FCC Comments In the Matter of Restoring Internet Freedom

Introduction & Summary

The Federal Communications Commission (“FCC” or “Commission”) was created by Congress in 1934 for the express purpose of “regulating interstate and foreign commerce in communications by wire and radio so as to make available, so far as possible, to all the people of the United States . . . a rapid, Nation-wide and world-wide wire and radio communication service with adequate facilities at reasonable charges[.]” Based on that broad grant of jurisdiction in Title I of the Communications Act, regulation of broadband Internet access service (“broadband”) is clearly within the FCC’s purview. What remains unclear is the extent to which the FCC should, or must, regulate broadband in order to fulfill its various statutory responsibilities.
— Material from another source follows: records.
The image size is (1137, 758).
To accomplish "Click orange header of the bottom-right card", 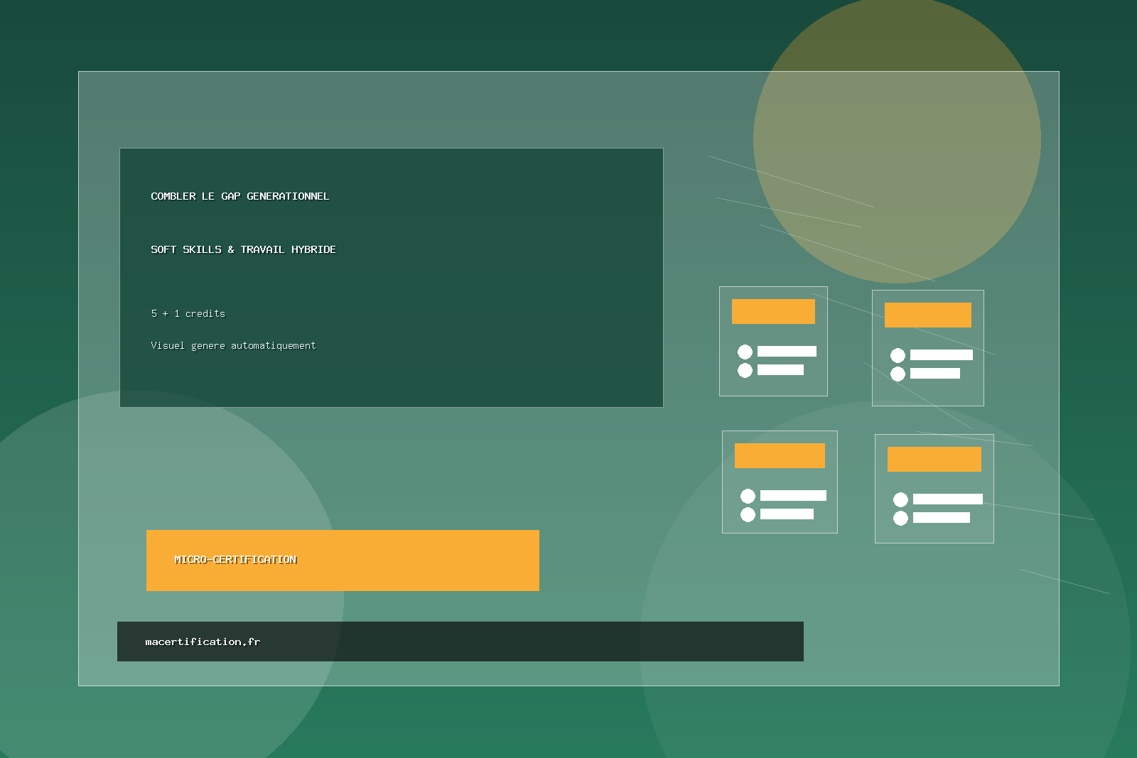I will (x=934, y=459).
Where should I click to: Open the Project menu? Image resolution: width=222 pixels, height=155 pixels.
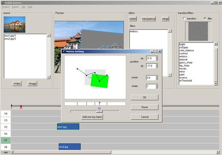coord(6,7)
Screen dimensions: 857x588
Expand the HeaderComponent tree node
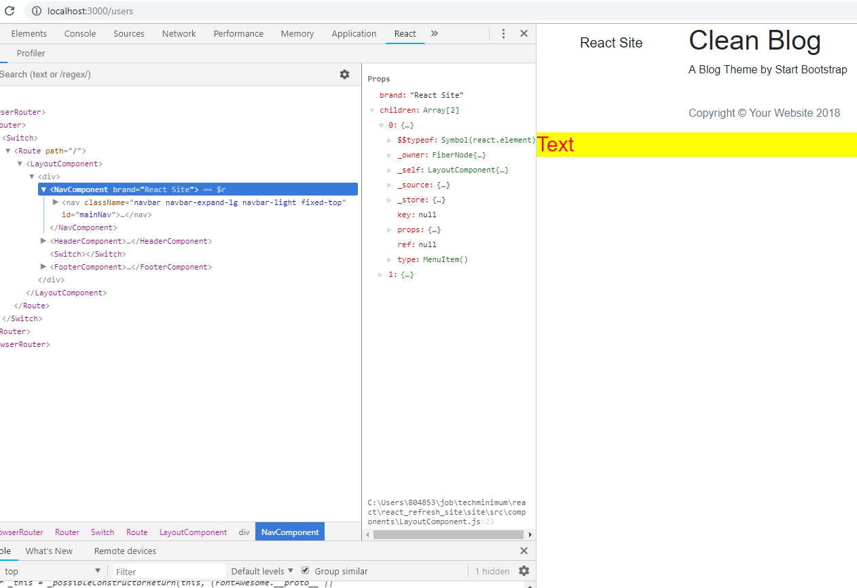pyautogui.click(x=44, y=241)
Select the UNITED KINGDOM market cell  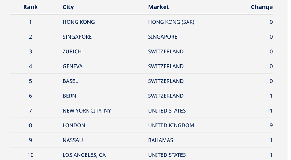click(171, 125)
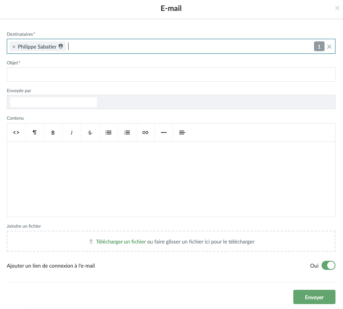
Task: Close the E-mail dialog
Action: [337, 8]
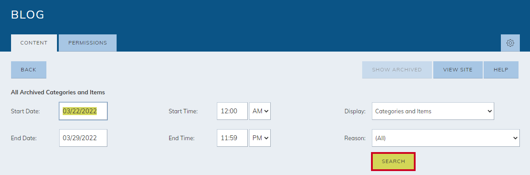Open the End Time PM dropdown
Viewport: 530px width, 175px height.
point(260,138)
For literally decades, parties have argued for and against different forms of broadband regulation at the FCC. In 2015, the FCC acceded to calls for greater regulation by reclassifying broadband under the common-carrier framework of Title II of the Communications Act, while also adopting several bright-line rules and an amorphous general-conduct standard to police any behavior by broadband providers that would harm consumers or violate principles of so-called “Net Neutrality.” Now, the Commission has proposed to reconsider certain portions of the 2015 Order and adopt a more “light-touch” regulatory framework for broadband. We support this proposal.

In these comments, we explain why light-touch regulation, based on Title I of the Communications Act and ancillary authority, is the best possible framework for broadband regulation and Net Neutrality that the Commission can construct using its current statutory toolkit. We also explain why various rules from the 2015 Order should be reconsidered. Lastly, we lay out our suggestions for basic rules of the road that the Commission should adopt to regulate broadband going forward. These two regulations, regarding transparency and unreasonable discrimination, should be adequate to protect consumers and police potential unfair competition by broadband providers. This light-touch framework will also promote future innovation and competition among broadband providers and edge providers, altogether making it vastly superior to the framework adopted in the 2015 Order.